The next speaker was Rabbi Moshe Yehudah Meisels, son of the late Rabbi Nussen Yosef Meisels, who was the Satmar Rebbe's right-hand man for many years and was a strong backer of Natruna until his passing three years ago. Rabbi Meisels spoke about the importance of making no physical effort toward the redemption, as well as the exhortation of the Talmud not to join the wicked and to stay far away from those who do join wicked.
Rabbi Lipa Klein then thanked the organizers and sponsors of the gathering, including Moshe Betzalel Bodek, Shlomo Boruch Witriol, Boruch Shapiro, Yisroel Yaakov Hirsch, and Benzion Schwartz, who had donated the lion's share of the expenses of the gathering in memory of Rabbi Avraham Leitner, who passed away just two months ago.

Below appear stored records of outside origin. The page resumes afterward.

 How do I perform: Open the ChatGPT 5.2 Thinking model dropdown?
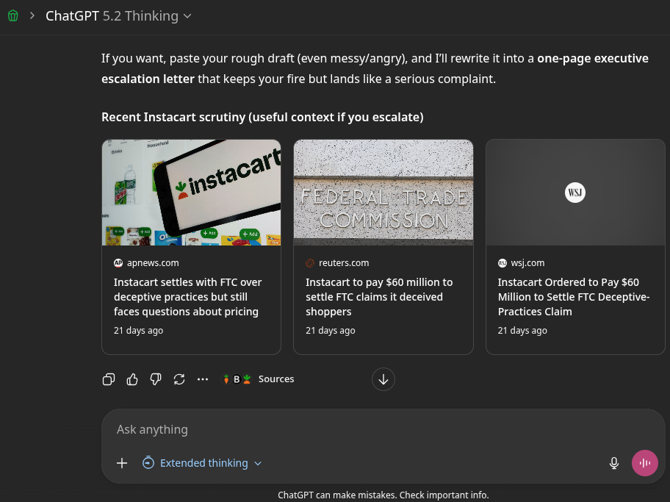(118, 16)
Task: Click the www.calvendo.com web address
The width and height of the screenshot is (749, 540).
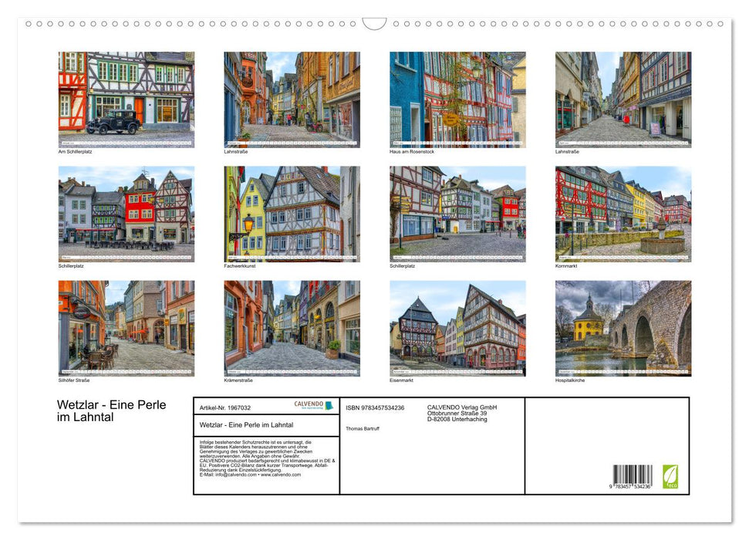Action: pos(281,474)
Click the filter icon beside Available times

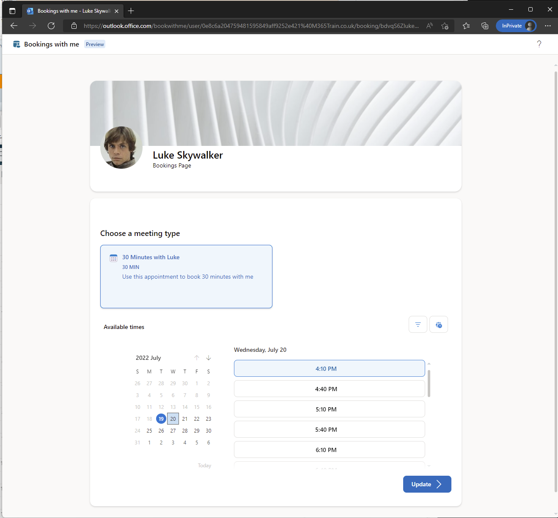click(x=418, y=324)
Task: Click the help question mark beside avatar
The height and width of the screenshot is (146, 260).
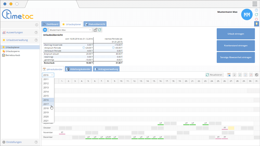Action: coord(256,10)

He also thanked those who donated the refreshments for the gathering: Chaim Elimelech Kohn of Hamayan Products who donated the fresh fruit, Avraham Shmuel Weiss and Mendel Kohn who supplied the hot buffet, and Moshe Smilowitz of Smilowitz Bakery who supplied the cake platters.

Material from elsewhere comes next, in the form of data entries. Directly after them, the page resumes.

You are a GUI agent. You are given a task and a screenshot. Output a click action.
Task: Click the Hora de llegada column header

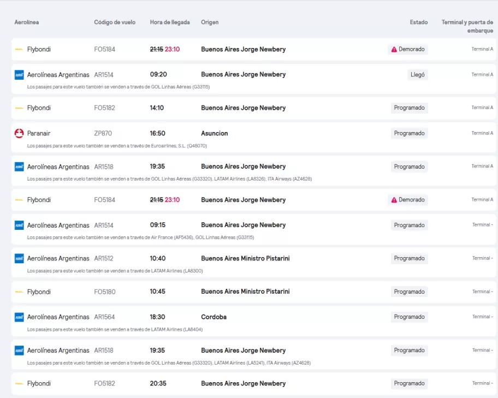pos(170,22)
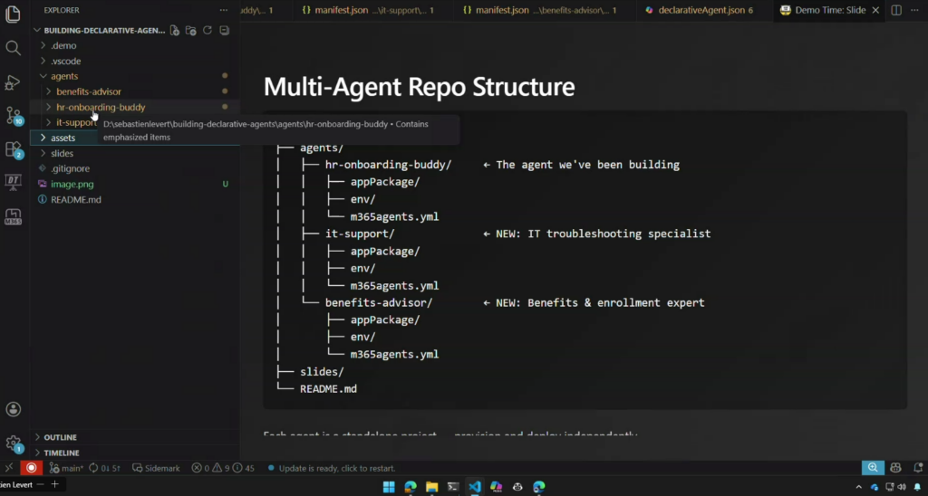The height and width of the screenshot is (496, 928).
Task: Open the M365 Agents Toolkit icon
Action: tap(13, 216)
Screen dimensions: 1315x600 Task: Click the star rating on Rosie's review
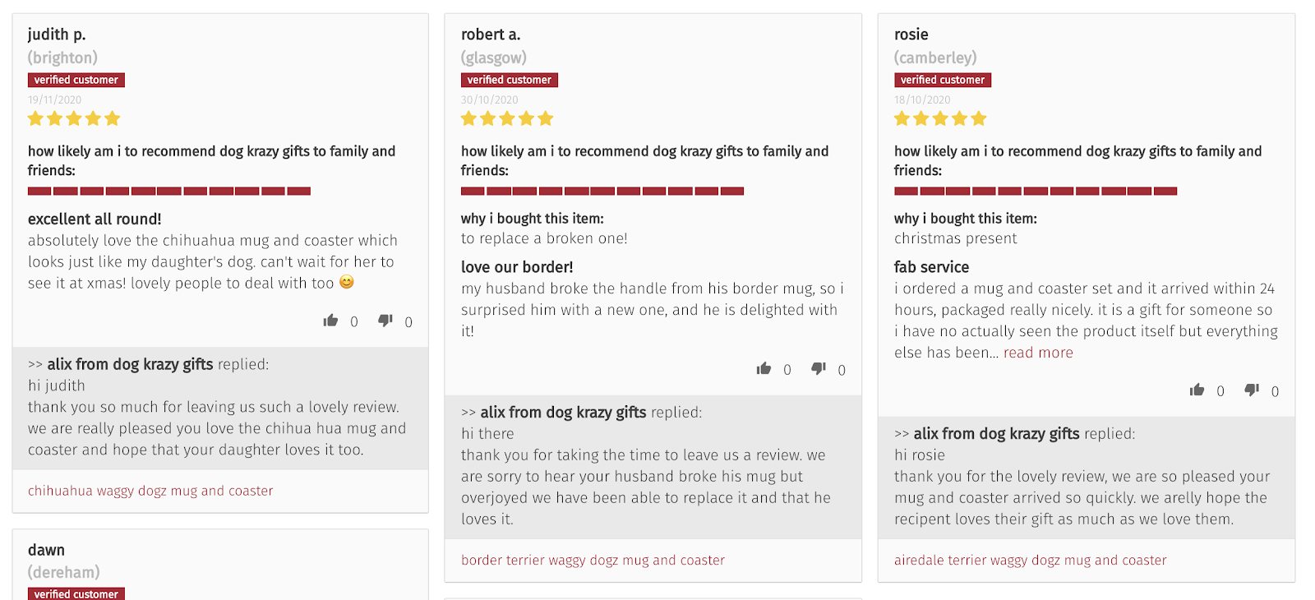coord(940,119)
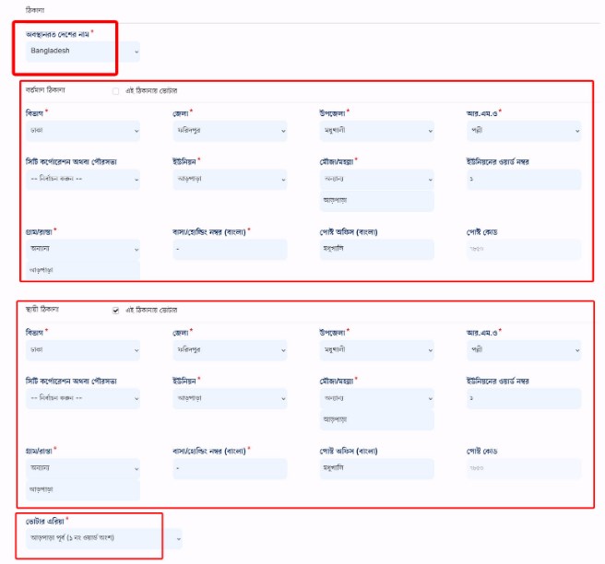Expand ইউনিয়ন dropdown in বর্তমান ঠিকানা section

[230, 179]
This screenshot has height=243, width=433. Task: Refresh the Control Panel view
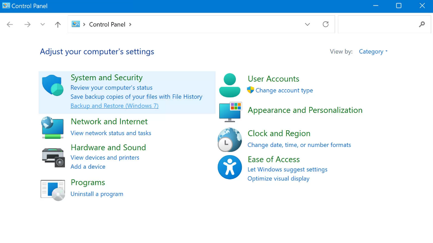(x=326, y=24)
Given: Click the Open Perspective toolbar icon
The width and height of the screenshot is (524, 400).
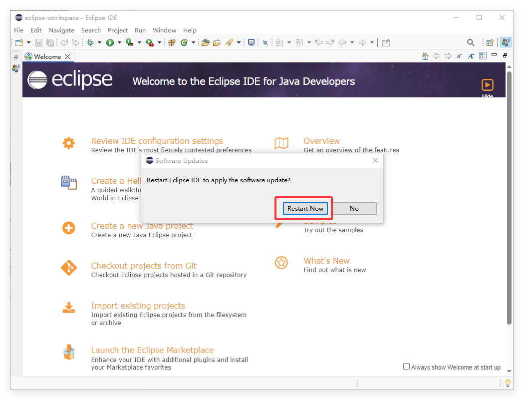Looking at the screenshot, I should click(490, 42).
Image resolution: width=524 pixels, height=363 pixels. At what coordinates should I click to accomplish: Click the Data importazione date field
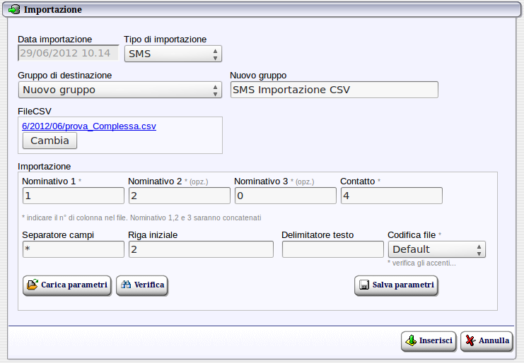tap(68, 53)
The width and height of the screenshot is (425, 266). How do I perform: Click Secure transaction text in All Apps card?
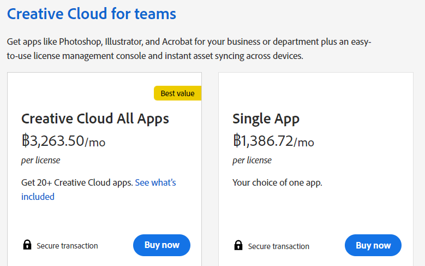(x=67, y=246)
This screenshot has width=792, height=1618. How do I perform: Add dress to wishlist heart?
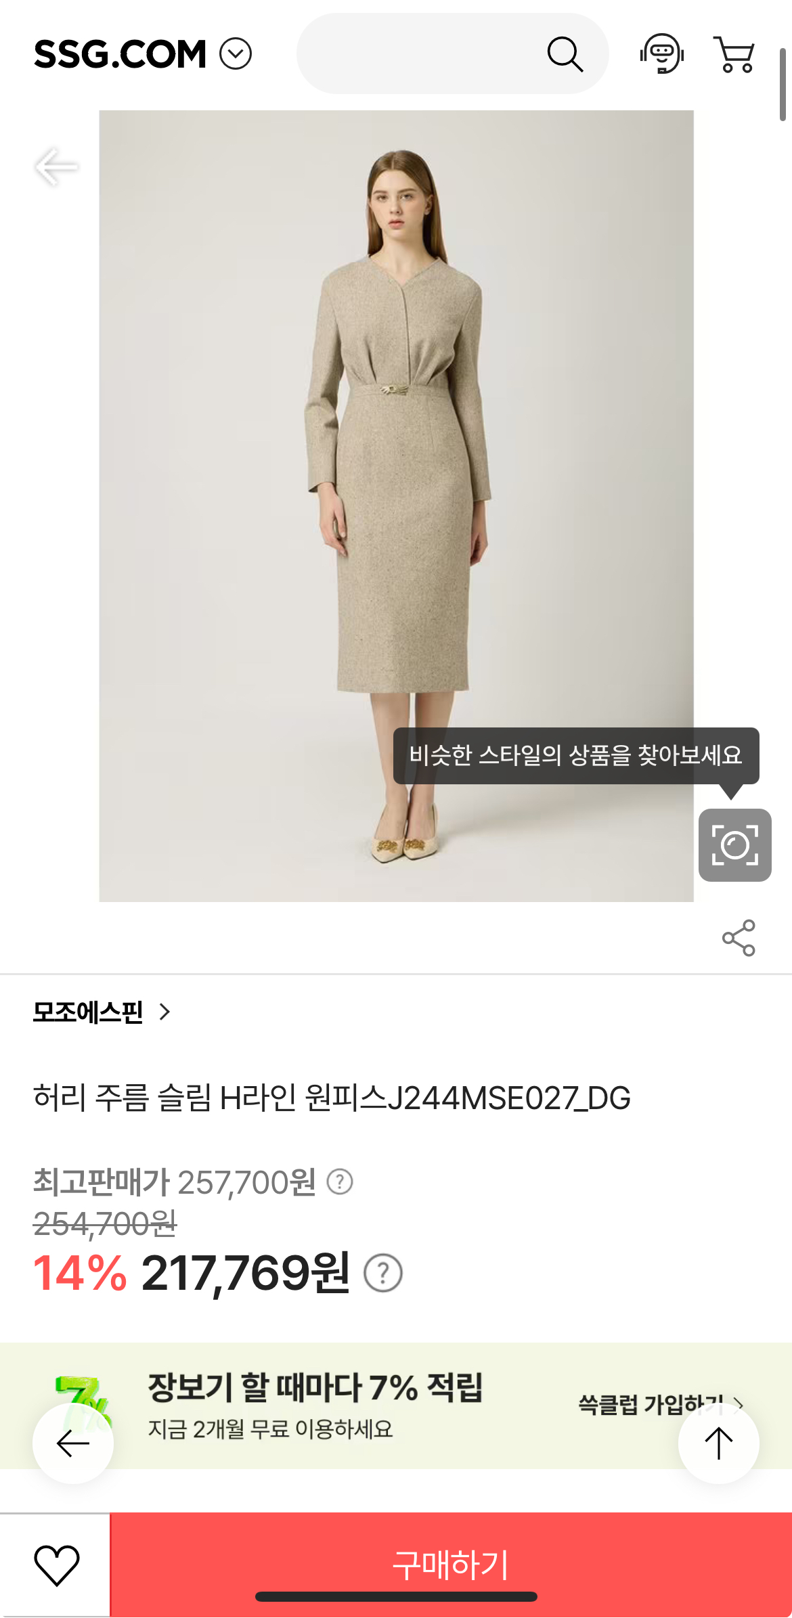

Then Rabbi Klein called upon Rabbi Shlomo Nissan Domb, rosh yeshiva of the Krasna Yeshiva, to give a speech in remembrance of Rabbi Avraham Leitner, who supported Natruna as a rabbinical advisor and was always ready to participate in their efforts to sanctify G-d's name. Rabbi Domb is a grandson of Rabbi Yerachmiel Domb of London, who has fought Zionism for over 50 years and whose video interview is featured on the homepage of our site. He spoke about the great work of the activists of Natruna and exhorted everyone to do his part in funding them. He said that the sin of violating the Three Oaths amounts to no less than meddling with the Divine plan of exile and redemption, which is among the foundations of the world. He then described Rabbi Leitner as someone whose whole life was dedicated only to sanctifying the name of G-d, and noted how appropriate it was that this event, whose purpose was sanctifying the name of G-d, should be dedicated to Rabbi Leitner's memory.
The final speaker was Rabbi Shimon Zev Meisels, dayan of Kiryas Joel. He spoke of the great accomplishment of Natruna in publishing the work Efes Biltecha Goaleinu, which makes clear through hundreds of source materials that opposition to Zionism was not merely the view of the Satmar Rebbe, but the view of all rabbis from all Jewish circles, in all generations. Almost all of the book is quotations from sources other than the Rebbe's works. The point comes across clearly that according to tradition Jewish thought, we were sent into exile by G-d as a punishment for our sins, not because of any weakness on our part. Therefore it is unthinkable that the exile could end through the Jews' own strength of arms. G-d clearly wants us to be in exile, and only when He wants will He bring it to an end.
He said that the rabbinic commandment to light a menorah on Chanukah was not considered a new commandment, in violation of the prohibition to add to the 613 mitzvos of the Torah, because it was only to remind Jews of the mitzvos and strengthen them in their observance. The Torah commands that a mezuzah be placed on the right doorpost to remind Jews of what is written inside. But there came a time when the Jews, despite having mezuzos on their doors, were forgetting the mezuzah's message. Then the Rabbis enacted that a menorah be placed on the left side of the door to remind us of what is written on the right side. Similarly, the Torah exhorts Jews to wait patiently in exile and hope only for the redemption of G-d. There came a time when Jews needed more strengthening in this subject, and so the Rebbe wrote Vayoel Moshe to remind them of what had already been said. Now, 47 years after the Vayoel Moshe, many Jews have Vayoel Moshe on their bookshelves yet do not internalize its lessons. Natruna has addressed this problem with the publication of Efes Biltecha Goaleinu and their other important activities.
The gathering was brought to an end close to midnight.